● Given passage:
Edward is an officer in the Horse Guards but Kate does not realise he cannot return her wave when he is on duty. She packs her bags and leaves without telling Edward. She returns to Ireland then develops an idea to be an actress, adopting the stage name of "May Lynton".

Meanwhile Edward goes in India where he accidentally finds the truth as to why she left.

Kate takes up her career as a singer in the theatre. Her father-in-law visits her backstage and gives her an update whilst trying to retain her separate identity. He says his wife is now dead... she missed her son and his wife too much. Kate also updates him, saying her father was killed at the Battle of Spion Kop.

The First World War starts and Edward returns from India and finds Kate. She confesses they have a son, also called Edward (Teddy). They go to visit him at his boarding school. The absence has been long as he is around 12 years old. They go out for high tea and discuss cricket and the new Rupert Brooke poem "The Soldier". The war ends.

Edward's father dies and he inherits the baronetcy. Kate becomes Lady Courtney. Meanwhile Teddy has joined the Army. He becomes engaged and marries before being posted to India. While his pregnant young wife is reading one of his letters home, a telegram arrives telling her that he has been killed in action. Devastated, she gives birth but dies in the process. Edward and Kate raise him. Edward loses badly in the 1929 Wall Street crash but they hang onto their home after Kate goes back on the stage. The Second World War sees Edward back as a Colonel in the Army and Kate an ENSA entertainer. They survive a fire at a factory and the film ends with their soldier grandson introducing his intended. While they are happy that the old class prejudices that bedevilled their marriage have gone they are bemused that the parents of the intended are less sanguine. Fade to end credits.

==Cast==
- Anna Neagle as Kate O'Halloran
- Michael Wilding as Sir Edward Courtney
- Gladys Young as Lady Courtney
- Daphne Slater as Cynthia Carmody
- Jack Watling as Teddy Courtney as a boy
- Michael Medwin as Teddy Courtney as a man
- Edgar Norfolk as Mr. W.
- Edward Rigby as Mr R.
- G. H. Mulcaster as Sir Edward Courtney Sr.

● Material provided:
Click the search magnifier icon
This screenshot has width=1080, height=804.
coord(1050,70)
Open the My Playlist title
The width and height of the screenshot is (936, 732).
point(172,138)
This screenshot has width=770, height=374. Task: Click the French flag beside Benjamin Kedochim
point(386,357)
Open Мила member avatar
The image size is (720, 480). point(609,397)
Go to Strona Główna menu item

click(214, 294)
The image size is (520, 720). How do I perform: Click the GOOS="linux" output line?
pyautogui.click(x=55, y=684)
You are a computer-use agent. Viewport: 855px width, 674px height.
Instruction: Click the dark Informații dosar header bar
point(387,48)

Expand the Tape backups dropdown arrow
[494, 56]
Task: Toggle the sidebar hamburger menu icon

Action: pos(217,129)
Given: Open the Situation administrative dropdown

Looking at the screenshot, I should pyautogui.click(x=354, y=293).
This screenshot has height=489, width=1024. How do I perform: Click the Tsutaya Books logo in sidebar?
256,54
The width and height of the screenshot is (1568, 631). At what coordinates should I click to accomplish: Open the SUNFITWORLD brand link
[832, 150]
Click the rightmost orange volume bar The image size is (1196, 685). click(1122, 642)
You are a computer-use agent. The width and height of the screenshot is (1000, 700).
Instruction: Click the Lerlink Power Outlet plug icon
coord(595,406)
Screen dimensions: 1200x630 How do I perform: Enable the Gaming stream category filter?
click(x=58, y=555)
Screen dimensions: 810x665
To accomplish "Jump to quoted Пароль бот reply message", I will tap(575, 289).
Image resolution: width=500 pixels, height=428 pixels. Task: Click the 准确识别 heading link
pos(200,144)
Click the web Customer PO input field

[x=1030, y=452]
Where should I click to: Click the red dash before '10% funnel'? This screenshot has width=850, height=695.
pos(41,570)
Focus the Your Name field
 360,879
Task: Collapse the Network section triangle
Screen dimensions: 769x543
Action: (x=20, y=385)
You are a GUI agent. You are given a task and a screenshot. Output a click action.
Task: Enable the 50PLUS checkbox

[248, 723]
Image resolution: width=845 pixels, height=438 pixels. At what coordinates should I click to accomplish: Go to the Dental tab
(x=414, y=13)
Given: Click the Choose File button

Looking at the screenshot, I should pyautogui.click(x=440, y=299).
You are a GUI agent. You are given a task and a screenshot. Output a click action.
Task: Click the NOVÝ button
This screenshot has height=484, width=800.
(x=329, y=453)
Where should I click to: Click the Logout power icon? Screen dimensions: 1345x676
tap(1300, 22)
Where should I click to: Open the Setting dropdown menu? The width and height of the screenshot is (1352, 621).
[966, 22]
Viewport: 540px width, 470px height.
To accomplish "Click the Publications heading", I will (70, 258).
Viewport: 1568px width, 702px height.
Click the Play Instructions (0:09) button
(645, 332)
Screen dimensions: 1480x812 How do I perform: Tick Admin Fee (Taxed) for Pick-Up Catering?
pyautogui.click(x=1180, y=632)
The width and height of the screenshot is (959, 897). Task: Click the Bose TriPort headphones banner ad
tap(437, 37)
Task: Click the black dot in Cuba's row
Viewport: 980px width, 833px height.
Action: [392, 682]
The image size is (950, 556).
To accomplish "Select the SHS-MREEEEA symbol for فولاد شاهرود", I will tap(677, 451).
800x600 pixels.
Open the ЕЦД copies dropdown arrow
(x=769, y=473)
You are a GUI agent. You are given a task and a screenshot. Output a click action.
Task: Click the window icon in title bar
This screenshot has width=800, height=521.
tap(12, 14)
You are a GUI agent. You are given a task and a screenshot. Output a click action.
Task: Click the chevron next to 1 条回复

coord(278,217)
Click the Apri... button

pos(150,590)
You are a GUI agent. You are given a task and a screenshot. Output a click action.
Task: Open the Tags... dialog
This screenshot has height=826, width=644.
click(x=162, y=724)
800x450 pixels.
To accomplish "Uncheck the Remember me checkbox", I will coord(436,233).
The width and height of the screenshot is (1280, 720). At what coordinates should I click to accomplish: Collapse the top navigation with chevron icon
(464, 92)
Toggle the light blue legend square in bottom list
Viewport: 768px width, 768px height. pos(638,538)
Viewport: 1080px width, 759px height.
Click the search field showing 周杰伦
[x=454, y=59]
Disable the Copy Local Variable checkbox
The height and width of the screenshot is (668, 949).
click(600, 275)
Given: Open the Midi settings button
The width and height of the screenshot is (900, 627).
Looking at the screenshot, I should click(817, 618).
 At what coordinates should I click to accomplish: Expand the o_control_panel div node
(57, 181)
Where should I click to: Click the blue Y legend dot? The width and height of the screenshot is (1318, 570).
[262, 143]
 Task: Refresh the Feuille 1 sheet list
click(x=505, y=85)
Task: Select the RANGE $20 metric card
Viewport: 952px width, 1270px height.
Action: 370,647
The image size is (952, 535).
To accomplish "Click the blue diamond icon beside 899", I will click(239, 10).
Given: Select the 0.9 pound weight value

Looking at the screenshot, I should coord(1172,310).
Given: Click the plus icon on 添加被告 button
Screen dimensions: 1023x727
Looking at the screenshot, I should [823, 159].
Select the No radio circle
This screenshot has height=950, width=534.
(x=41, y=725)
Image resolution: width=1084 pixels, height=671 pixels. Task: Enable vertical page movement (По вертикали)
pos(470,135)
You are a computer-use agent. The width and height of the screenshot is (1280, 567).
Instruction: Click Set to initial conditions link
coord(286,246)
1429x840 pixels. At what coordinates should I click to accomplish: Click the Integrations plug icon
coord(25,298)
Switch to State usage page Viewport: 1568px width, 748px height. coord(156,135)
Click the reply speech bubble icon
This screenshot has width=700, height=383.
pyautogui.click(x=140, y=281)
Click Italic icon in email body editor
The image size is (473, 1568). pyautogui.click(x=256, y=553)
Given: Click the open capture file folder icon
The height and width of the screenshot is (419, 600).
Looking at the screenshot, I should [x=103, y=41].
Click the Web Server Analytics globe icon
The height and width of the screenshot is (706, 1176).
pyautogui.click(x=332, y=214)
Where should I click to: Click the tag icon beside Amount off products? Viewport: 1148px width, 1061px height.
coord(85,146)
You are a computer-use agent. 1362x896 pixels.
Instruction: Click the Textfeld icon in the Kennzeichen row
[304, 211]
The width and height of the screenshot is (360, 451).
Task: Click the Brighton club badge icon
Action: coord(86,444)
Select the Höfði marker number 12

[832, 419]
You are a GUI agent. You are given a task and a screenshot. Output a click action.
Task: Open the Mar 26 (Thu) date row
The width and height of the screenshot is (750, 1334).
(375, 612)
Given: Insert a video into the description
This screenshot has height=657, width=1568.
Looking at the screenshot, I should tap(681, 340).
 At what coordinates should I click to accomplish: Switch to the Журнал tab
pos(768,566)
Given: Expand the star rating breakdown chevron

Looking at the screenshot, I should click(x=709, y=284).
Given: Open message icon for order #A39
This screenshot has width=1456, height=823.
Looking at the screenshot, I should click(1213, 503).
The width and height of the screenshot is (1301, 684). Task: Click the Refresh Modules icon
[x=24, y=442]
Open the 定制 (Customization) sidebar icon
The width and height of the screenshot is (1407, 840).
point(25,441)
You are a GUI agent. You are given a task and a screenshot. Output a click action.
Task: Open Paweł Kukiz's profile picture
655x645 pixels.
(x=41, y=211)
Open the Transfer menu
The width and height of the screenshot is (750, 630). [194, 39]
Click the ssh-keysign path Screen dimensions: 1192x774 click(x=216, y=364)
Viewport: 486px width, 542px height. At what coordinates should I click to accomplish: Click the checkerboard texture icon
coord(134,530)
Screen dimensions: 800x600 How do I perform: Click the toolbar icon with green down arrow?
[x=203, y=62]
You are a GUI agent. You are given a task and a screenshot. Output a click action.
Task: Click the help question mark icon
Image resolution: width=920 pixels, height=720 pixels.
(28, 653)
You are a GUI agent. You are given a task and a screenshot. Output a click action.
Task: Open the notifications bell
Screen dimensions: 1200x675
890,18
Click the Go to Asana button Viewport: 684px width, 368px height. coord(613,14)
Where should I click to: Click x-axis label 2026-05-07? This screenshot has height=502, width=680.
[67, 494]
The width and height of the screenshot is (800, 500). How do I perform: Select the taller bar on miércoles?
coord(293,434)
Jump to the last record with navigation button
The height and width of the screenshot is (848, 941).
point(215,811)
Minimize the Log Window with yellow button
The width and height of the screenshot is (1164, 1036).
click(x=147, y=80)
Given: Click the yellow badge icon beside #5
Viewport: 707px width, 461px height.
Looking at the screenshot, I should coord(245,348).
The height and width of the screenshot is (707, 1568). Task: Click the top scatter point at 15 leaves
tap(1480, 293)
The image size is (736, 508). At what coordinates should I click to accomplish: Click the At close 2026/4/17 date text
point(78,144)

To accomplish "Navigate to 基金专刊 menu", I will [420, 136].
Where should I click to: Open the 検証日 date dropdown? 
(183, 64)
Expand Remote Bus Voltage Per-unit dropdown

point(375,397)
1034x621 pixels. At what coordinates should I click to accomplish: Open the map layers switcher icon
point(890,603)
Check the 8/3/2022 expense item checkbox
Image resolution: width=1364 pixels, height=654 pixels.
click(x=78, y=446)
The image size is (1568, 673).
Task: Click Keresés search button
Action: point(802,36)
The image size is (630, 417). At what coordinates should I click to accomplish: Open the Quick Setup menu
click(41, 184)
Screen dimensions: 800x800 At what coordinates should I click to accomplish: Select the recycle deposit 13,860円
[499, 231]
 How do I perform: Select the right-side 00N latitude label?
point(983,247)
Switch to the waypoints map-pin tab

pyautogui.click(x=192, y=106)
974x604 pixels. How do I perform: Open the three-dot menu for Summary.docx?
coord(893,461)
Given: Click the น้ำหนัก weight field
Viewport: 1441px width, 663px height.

● Exercises:
1) Answer these from the plot summary:
(a) What stage name does Kate adopt?
(b) In which battle was Kate's father killed?
(c) What does Kate do during the Second World War?
2) When Kate's father-in-law visits her backstage, what reason does the plot summary give for his wife's death? Answer in one or two sentences.

● Answers for this exercise:
1)
(a) "May Lynton"
(b) The Battle of Spion Kop
(c) She is an ENSA entertainer.

2) He tells Kate that his wife is now dead because she missed her son and his wife too much.